Volatile with example

Volatile is ignored or most of the times unknown concept among developers as we never(or hardly) use this keyword while building the programs.

I will try to express it in a simple term with an understandable (at least according to me) example. Before that volatile means (in Java context) liable to change rapidly.

Before volatile, we should understand why we need volatile. You know, each thread has it’s own stack (for optimization) where it can store variable used in it.

Now when variables are used among multiple threads it may be possible that one thread change the value and second would still use the old value which it has in it’s stack. Confusing!? if yes, then consider it like, each thread has it’s own memory to manipulate those variable and for the optimization sake it should not refer to the changes made by other threads.

So, what volatile keyword does ? It enforces “Java Memory Management Mechanism” to ensure that every thread can get a consistent value. Does that makes sense ? Indeed, I guess. But wait! volatile is not similar to synchronization and you can figure out that now.

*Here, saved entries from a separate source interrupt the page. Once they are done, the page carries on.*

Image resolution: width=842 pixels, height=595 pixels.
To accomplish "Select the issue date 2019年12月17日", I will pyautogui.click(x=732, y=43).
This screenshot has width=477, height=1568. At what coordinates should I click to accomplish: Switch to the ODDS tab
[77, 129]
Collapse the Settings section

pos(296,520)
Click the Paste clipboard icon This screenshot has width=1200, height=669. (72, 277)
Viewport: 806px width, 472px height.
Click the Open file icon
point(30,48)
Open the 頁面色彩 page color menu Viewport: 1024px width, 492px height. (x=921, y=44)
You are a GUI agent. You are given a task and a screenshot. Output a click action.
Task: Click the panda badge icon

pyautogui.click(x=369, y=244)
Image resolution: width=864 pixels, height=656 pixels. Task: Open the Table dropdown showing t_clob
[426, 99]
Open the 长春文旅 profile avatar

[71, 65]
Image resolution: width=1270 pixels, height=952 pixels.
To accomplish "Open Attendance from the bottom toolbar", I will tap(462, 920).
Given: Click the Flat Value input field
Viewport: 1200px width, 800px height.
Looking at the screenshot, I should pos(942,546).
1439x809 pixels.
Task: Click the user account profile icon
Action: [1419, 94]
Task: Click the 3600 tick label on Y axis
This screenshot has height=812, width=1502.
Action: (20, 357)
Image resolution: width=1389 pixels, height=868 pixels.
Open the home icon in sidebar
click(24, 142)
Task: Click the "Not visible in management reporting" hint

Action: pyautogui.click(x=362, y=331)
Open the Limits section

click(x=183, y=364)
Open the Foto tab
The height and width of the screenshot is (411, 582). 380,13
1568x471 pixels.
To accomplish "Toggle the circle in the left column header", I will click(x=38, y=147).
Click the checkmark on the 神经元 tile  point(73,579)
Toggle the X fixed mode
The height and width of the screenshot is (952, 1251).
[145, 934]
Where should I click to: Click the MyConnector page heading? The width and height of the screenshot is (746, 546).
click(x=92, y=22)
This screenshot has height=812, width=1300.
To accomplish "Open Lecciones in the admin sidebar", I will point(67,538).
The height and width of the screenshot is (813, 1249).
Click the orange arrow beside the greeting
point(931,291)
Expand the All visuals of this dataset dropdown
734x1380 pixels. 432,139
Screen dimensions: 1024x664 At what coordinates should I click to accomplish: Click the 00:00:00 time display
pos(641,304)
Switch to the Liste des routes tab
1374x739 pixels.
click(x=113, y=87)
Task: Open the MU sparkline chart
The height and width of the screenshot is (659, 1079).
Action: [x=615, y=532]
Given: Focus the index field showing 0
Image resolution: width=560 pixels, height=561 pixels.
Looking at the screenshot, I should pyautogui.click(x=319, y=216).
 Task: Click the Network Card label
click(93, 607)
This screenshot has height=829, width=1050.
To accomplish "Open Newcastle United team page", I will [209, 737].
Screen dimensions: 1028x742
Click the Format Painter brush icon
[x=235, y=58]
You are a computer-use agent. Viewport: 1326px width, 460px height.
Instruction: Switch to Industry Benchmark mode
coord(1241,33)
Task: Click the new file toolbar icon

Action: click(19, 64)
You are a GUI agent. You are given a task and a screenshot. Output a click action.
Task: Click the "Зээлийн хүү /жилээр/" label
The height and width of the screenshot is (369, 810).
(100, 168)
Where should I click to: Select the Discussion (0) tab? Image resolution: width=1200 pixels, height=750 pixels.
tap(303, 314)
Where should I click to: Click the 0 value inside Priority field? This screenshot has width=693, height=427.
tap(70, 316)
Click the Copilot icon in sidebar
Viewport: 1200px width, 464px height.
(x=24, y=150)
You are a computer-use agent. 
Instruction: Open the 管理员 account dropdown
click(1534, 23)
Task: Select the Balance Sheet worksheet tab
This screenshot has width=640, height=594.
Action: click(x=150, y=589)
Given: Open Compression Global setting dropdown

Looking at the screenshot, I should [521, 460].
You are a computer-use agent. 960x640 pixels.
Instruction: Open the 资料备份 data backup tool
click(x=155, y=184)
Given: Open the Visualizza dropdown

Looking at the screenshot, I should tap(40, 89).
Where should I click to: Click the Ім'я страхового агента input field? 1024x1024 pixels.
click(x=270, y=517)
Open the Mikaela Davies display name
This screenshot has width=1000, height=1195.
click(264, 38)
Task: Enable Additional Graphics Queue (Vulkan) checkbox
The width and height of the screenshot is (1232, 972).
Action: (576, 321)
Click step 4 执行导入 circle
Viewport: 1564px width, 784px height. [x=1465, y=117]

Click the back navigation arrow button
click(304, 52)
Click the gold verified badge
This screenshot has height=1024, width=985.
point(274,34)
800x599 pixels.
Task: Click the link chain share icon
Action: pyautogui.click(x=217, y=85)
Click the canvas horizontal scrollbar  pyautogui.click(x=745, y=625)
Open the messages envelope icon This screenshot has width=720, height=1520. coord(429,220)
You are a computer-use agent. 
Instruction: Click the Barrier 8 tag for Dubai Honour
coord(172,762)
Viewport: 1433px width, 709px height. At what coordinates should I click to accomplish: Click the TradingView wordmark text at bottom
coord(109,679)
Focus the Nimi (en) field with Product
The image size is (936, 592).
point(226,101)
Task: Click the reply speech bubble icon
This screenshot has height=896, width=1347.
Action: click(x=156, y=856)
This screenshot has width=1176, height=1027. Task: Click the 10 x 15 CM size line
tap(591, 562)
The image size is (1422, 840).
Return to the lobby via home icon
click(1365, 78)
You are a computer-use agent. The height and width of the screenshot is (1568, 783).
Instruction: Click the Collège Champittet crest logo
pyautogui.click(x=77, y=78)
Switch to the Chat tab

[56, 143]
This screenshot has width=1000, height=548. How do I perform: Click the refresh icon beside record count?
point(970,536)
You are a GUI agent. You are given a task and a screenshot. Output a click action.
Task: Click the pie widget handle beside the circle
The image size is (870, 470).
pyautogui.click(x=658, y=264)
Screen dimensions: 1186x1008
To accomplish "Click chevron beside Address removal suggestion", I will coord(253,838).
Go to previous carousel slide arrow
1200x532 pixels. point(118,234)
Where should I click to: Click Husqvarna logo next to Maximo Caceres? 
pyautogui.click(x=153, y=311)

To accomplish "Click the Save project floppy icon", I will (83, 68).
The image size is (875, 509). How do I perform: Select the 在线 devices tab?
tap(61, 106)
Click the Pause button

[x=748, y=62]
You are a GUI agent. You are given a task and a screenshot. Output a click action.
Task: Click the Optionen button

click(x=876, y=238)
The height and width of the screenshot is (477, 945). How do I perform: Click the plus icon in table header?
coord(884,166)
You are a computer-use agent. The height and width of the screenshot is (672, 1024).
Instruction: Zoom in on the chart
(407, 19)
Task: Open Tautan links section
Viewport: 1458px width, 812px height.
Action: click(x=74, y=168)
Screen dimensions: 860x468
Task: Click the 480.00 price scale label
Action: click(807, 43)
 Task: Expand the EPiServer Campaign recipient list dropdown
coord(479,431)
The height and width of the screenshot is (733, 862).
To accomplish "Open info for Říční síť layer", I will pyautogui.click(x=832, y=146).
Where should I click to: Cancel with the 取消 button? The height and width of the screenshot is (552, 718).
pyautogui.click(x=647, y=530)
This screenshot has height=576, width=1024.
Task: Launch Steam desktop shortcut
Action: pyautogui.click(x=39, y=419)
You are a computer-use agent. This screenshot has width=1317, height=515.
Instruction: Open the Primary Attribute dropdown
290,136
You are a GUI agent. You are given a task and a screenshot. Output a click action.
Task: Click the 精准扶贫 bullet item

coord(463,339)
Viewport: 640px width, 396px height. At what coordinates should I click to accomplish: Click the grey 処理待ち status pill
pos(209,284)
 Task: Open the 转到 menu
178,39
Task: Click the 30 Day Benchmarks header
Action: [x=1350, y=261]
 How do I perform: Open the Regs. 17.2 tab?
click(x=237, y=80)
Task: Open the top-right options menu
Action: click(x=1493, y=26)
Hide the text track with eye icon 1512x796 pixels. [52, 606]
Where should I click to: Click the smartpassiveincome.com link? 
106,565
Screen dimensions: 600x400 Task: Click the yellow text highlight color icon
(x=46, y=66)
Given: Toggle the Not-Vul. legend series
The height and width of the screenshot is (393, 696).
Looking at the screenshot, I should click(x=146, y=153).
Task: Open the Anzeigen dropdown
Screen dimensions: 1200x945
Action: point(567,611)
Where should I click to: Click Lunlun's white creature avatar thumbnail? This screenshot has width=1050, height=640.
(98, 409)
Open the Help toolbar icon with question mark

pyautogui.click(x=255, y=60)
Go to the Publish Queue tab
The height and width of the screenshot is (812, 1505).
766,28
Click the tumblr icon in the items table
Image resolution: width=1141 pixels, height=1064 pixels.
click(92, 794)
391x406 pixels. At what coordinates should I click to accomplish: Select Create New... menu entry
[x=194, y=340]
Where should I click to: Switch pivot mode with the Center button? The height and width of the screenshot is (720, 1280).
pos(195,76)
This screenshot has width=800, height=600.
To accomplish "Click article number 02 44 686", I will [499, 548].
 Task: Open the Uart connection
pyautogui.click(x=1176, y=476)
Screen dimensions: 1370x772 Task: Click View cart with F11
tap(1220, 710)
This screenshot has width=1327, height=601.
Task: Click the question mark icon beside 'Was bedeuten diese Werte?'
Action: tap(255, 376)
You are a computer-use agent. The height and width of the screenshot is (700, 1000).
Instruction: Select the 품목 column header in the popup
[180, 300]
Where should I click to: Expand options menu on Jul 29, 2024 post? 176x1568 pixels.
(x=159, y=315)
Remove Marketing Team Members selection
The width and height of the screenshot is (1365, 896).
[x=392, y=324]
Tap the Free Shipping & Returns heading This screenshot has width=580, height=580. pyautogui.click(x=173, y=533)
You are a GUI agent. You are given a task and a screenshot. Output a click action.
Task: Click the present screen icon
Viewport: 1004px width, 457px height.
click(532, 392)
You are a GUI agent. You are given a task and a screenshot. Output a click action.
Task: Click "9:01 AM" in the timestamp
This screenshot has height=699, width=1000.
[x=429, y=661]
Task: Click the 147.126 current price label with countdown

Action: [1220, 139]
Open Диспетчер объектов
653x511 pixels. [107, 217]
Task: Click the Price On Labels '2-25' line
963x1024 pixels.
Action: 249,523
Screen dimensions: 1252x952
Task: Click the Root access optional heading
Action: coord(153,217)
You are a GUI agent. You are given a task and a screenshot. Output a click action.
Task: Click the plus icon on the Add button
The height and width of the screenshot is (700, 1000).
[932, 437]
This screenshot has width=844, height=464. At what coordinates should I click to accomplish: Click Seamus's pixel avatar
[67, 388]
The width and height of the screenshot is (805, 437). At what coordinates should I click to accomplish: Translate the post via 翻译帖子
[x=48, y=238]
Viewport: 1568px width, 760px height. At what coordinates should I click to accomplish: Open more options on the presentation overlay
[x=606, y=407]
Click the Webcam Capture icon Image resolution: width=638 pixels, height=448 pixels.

Please refer to the following example.

class Counter extends Thread {
	
	private volatile long number = 0;
	
	@Override
	public void run() {
		while(number >= 0) {
			number++;
		}
		
		System.out.println("Counter is terminated! Number must be volatile.");
	}

	void terminate() {
		number = -999999999;
	}
}

class Tester extends Thread {

	@Override
	public void run() {
		Counter counter = new Counter();
		counter.start(); 

		try {
			System.out.println("Terminating the counter in 3 Seconds...");
			Thread.sleep(3000);
			counter.terminate();
		} catch (InterruptedException e) {
			e.printStackTrace();
		}
	}
}

public class VolatileDemo extends Thread{

	public static void main(String[] args) {
		Tester tester = new Tester();
		tester.start();
	}
}

We will get following output with volatile

Terminating the counter in 3 Seconds...
Counter is terminated! Number must be volatile.

and following without volatile, (without volatile the program will keep on executing, so better to terminate it forcefully after observing the result for sometime.)

Terminating the counter in 3 Seconds...

To the best of my knowledge, use of volatile is too rare in day to day development. But it’s one of the hot topics in interviews due to it’s behavior.